Seemingly bland areas often have subtle fish-holding structures
I think I can say with certainty that we’re finally through with winter, and that the open water fishing season—if it isn’t already here—isn’t far away. I know I’ve been spending a lot of nights lately, watching the Stanley Cup playoff games with my Humminbird Helix balanced on my lap, scanning the LakeMaster map chip for potential new fishing areas that I need to check out this season. And while I search for choice structures like underwater points, saddles, rock piles and reefs, I’m also looking for prime flats.
That’s because on many lakes, mediocre, run-of-the-mill, insipid, bland-seeming flats are typically the most overlooked hot spots. Ironically, it’s because they appear to have few or no redeeming qualities. I mean, you look at the map on your lap—or the chartplotter when you’re in the boat—and there’s absolutely nothing on the bottom to distinguish it. It seems like just sand, silt and mud where no self-respecting walleye, bass, northern pike or muskie is ever going to spend any quality time. But wait a minute ….

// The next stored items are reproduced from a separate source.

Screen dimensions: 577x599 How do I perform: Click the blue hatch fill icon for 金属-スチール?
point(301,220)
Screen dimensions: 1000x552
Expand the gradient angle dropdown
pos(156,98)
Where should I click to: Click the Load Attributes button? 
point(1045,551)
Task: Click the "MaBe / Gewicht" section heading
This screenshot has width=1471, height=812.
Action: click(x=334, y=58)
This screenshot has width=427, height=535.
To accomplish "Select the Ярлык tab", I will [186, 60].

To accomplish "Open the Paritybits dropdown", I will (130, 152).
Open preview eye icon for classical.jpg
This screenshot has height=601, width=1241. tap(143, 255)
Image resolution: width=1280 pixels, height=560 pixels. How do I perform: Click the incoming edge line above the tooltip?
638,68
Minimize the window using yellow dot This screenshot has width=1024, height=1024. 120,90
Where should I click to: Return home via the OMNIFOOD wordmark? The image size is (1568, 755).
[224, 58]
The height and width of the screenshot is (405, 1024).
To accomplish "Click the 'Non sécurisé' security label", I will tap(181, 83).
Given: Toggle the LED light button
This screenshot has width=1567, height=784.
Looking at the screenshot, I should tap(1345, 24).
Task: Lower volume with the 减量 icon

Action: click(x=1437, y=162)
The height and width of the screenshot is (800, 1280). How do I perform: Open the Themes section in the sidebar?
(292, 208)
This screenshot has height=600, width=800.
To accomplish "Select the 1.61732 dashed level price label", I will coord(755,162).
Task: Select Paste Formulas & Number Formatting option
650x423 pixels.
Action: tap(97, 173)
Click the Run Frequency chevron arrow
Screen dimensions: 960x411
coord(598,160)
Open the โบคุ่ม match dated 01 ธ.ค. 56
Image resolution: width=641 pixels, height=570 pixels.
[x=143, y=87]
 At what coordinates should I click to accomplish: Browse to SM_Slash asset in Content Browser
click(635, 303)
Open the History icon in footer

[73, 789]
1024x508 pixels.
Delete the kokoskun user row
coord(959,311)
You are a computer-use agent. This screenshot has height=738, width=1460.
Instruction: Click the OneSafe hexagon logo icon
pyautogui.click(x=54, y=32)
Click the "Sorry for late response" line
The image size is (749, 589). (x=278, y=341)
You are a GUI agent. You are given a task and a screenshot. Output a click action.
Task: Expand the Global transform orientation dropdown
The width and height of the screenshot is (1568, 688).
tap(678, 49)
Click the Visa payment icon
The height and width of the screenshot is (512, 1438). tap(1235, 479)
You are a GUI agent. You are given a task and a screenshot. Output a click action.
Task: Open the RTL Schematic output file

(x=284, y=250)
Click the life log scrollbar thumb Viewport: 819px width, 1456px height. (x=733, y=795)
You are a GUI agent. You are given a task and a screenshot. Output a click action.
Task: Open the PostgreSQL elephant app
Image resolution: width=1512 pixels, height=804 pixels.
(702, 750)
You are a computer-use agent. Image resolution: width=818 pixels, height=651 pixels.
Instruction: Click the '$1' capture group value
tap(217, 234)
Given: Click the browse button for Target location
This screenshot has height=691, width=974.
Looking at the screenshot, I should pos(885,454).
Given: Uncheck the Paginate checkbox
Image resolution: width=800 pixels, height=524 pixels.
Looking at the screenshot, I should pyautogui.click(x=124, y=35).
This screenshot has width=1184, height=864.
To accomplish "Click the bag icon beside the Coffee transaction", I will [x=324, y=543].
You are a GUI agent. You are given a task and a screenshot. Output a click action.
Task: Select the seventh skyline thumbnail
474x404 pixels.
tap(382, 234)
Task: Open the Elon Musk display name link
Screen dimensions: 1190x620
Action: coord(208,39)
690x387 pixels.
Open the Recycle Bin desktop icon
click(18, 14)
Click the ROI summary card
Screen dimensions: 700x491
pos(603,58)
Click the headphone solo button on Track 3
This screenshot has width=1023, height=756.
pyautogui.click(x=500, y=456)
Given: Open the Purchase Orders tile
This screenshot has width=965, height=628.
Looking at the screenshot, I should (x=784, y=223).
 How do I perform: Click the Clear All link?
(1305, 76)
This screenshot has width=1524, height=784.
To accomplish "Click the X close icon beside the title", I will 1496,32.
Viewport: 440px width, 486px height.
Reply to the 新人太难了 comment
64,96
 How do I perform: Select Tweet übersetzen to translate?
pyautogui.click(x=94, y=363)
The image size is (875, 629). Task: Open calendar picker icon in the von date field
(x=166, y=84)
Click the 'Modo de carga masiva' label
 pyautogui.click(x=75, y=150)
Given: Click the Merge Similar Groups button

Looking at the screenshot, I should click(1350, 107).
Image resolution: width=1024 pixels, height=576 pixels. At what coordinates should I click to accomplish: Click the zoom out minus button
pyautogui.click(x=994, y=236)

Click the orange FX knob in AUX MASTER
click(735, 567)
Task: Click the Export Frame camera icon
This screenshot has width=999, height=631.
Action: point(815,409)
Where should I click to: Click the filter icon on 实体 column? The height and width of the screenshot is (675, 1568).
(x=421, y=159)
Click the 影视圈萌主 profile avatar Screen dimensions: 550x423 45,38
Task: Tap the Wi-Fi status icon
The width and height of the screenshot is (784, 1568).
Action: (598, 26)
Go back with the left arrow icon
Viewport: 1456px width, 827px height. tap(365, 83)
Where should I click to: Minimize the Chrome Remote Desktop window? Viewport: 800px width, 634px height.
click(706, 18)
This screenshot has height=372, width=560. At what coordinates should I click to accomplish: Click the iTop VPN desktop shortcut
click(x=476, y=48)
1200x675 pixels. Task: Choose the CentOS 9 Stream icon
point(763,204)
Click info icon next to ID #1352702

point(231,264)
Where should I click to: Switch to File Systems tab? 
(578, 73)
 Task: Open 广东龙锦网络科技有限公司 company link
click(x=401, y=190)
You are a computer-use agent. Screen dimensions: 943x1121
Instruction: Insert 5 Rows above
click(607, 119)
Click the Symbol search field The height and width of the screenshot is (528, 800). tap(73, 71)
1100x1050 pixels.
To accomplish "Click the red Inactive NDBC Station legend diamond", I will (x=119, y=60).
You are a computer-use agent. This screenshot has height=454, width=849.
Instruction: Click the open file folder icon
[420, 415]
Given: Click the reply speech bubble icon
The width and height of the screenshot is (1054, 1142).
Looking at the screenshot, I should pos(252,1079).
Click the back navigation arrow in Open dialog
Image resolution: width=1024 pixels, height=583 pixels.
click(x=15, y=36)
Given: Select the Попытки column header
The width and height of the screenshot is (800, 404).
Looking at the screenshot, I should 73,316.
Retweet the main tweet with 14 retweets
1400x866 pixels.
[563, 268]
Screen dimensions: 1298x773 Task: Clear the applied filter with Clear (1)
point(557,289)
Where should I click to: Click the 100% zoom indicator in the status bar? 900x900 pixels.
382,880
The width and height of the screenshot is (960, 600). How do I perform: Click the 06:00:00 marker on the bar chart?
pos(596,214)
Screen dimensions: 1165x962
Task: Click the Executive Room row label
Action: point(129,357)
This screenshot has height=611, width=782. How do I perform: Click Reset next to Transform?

While at a glance, most flats look barren and worthless, they can also be filled with fish. The key is that on nearly every one of them that slopes out and away from shore—toward the main lake basin—there are one or two spots that can concentrate fish. It could be a tiny patch of verdant green sand grass or chara, the crisp, skunky-smelling weed that is a walleye and yellow perch garden of Eden. Or it could be half a dozen scattered rocks that suck in the crayfish and lobster-loving smallmouth. Even better, it could be my all time favourite—and ever-so-hard to find—an indistinct tightening up of the contour lines to create the most subtle dip, edge or breakline.
Take a look at the screenshot above of the spot where I spent the better part of a two hours last season, unhooking walleyes and yellow perch for my granddaughter and her girl friend. I couldn’t get a line in the water to fish myself, because they landed so many fish drifting minnow-tipped jigs under slip bobbers.
Now, remove the fish from the screen shot and concentrate only on the slightly sloping bottom and chances are you’re going to miss the area I’ve marked in red. It’s not much—only a slight coming together of the contour lines—but it creates a crafty understated edge or breakline that the fish use like a highway.
And did you notice the suspended schools of bait hovering above the lip? Even though these fish (ciscoes, smelt and/or lake shiners) are cruising well up and off the bottom, they’re also relating to the subtle tightening of the contour lines below them.
It’s exactly what turns a barren flat into a fish-filled gold mine.